## Défi 1
Répondez à ces questions sur le texte consacré au GRAHN :
(a) À qui M. Charnel Odson a-t-il remis la contribution de sa commune ?
(b) Depuis quelle année le professeur Samuel Pierre est-il installé au Canada ?
(c) Quel est le titre de la revue thématique trimestrielle éditée par GRAHN-Monde ?

## Texte à lire
....................
Un des moments forts de cette manifestation a été la présence, les mots de solidarité et de conviction du président de GRAHN-Saint-Raphaël, M. Charnel Odson, venu remettre au professeur Samuel Pierre la contribution de sa commune au projet PIGraN.
Chaque jour de la semaine, des activités simultanées se sont tenues, comme une mini-école de mathématiques, un symposium sur la petite enfance, un atelier de e-learning, une clinique d’entrepreneuriat, des foires d’agriculture, de culture, de commerce, d’industrie, de santé, et bien d’autres encore. Des classes d’élèves de Génipailler et des circonscriptions de Milot et de Limonade sont venues en bus participer aux ateliers scientifiques. L’espace du Centre de la petite enfance Paul Gérin-Lajoie est devenu, le temps de ces rencontres, une ruche de découvertes, de partage et d’amitié.
Parallèlement, un festival du film québécois clôturait les journées. Madame Vanessa Tatiana Beerli de Ciné Tapis Rouge, ses collaborateurs et une équipe locale ont tourné sur place un film documentaire sur le PIGraN 2018 et plus largement sur la région Nord et la culture haïtienne.
Qui est GRAHN-Monde ? Le Groupe de réflexion et d’action pour une Haïti nouvelle – GRAHN – est né au lendemain du séisme du 12 janvier 2010, de l’élan d’un groupe d’Haïtiens menés par le professeur Samuel Pierre, scientifique haïtien installé au Canada depuis 1979. Ces Haïtiens de la diaspora ont vu dans la catastrophe historique de 2010 l’argument catalyseur d’un mouvement de solidarité. Ils ne pouvaient rester indifférents à la grande détresse que connaissait leur pays d’origine. Un travail de maillage s’est étendu à d’autres communautés haïtiennes de l’étranger et d’Haïti, qui a résulté en la création de multiples antennes du GRAHN, comme celle du Canada, des U.S.A., de la Suisse, de la France et celle d’Haïti, bien sûr. Le cadre du GRAHN s’est ouvert aux bonnes volontés et aux compétences haïtiennes et internationales pour devenir le GRAHN-Monde. De façon non exhaustive, GRAHN-Monde compte déjà à son actif la publication d’un ouvrage collectif de réflexion présentant des analyses et 175 propositions pour une Haïti nouvelle, la mise sur pied de l’ISTEAH, l’édition d’une revue thématique trimestrielle Haïti Perspectives, la tenue de nombreuses conférences pour la réflexion collective sur de multiples sujets d’intérêt national comme l’éducation, l’économie et la santé.
....................
## Défi 2
Relevez chaque ligne des enregistrements qui contient la chaîne "Task", en tenant compte de la casse.

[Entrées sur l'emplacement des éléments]
....................
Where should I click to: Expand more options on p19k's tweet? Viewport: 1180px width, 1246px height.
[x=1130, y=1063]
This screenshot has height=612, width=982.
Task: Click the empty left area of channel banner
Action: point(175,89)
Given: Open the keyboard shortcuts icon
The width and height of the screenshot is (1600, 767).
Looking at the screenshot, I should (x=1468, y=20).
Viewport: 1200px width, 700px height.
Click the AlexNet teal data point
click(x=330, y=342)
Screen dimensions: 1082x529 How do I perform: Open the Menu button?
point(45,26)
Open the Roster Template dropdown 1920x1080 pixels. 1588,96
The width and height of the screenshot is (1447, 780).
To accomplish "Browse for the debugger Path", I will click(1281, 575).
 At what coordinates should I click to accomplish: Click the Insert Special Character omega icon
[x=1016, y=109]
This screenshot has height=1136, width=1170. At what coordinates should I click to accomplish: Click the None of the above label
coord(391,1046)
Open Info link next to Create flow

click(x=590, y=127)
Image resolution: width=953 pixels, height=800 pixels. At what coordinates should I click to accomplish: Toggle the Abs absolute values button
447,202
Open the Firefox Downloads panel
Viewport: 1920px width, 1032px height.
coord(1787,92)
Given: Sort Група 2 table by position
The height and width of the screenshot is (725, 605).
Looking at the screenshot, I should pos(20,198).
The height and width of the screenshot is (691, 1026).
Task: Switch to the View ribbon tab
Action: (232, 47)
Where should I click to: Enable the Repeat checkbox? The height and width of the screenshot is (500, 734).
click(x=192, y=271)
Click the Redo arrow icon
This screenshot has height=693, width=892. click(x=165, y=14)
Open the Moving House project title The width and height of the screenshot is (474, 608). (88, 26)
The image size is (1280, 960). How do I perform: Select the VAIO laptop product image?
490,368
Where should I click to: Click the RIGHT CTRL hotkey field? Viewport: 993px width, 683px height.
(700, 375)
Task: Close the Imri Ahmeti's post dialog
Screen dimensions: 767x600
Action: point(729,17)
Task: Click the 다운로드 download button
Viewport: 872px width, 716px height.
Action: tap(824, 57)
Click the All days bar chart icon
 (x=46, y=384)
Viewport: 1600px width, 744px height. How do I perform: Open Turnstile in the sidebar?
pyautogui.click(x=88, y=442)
....................
## Réponse écrite 1
(a) Au professeur Samuel Pierre.
(b) Depuis 1979.
(c) Haïti Perspectives.

## Réponse écrite 2
Task: Click the empty left area of channel banner
Task: Switch to the View ribbon tab
Task: Close the Imri Ahmeti's post dialog
Task: Click the 다운로드 download button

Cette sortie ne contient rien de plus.